▶ [Aim of the task]:
Across the entries below, how many lines have the string "agent" in them? Reply with only the number.

[Stored data entries]
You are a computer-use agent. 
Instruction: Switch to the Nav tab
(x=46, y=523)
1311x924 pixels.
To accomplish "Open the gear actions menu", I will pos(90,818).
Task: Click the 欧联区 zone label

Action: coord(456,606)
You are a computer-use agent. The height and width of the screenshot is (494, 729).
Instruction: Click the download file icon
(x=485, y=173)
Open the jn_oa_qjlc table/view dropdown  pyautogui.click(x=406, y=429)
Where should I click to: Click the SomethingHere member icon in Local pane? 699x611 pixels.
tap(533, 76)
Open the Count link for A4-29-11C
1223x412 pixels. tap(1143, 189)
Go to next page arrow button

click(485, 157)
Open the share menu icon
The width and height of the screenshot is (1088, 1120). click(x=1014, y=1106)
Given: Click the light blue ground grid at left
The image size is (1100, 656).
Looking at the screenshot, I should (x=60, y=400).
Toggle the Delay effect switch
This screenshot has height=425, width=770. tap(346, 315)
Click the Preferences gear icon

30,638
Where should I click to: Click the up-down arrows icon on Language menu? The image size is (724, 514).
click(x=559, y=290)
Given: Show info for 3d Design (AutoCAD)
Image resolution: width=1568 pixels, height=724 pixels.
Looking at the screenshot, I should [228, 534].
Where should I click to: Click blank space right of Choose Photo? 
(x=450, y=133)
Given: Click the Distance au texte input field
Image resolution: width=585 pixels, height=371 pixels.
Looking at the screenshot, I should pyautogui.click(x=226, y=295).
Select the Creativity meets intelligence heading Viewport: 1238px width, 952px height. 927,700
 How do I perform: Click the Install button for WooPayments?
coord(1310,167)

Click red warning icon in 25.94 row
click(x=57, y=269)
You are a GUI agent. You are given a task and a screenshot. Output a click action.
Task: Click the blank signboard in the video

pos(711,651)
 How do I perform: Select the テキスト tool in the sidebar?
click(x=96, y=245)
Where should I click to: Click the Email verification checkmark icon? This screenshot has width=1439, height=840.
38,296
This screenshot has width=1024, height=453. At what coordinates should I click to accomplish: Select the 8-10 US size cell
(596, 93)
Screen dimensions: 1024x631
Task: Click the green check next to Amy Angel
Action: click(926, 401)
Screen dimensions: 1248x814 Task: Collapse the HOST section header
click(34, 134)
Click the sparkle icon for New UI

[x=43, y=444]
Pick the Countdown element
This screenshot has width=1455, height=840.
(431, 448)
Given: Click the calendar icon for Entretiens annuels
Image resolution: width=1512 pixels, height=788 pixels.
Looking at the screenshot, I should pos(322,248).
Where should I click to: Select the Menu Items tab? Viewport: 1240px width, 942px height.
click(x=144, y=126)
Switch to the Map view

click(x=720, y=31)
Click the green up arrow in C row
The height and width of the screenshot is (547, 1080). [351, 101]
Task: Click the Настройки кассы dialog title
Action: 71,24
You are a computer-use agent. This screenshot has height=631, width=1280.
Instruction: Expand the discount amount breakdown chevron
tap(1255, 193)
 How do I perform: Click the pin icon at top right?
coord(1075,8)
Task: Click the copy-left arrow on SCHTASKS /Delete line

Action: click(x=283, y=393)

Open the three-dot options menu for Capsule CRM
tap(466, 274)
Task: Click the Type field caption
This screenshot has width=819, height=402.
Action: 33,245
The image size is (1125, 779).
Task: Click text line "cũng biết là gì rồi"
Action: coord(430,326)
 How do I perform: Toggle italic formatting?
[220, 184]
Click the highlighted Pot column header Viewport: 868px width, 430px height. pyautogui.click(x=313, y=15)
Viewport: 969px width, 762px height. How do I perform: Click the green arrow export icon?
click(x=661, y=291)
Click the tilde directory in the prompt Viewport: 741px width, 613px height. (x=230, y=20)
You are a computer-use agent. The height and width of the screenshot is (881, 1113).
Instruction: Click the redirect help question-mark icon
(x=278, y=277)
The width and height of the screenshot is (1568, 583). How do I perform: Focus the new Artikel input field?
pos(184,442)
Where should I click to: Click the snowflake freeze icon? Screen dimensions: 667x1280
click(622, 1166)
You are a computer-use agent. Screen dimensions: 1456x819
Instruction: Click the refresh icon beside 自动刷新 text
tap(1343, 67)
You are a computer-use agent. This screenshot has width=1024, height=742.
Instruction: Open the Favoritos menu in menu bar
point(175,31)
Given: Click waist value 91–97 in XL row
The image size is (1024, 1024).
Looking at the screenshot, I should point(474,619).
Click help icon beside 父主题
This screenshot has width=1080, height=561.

▶ [Answer to this task]:
7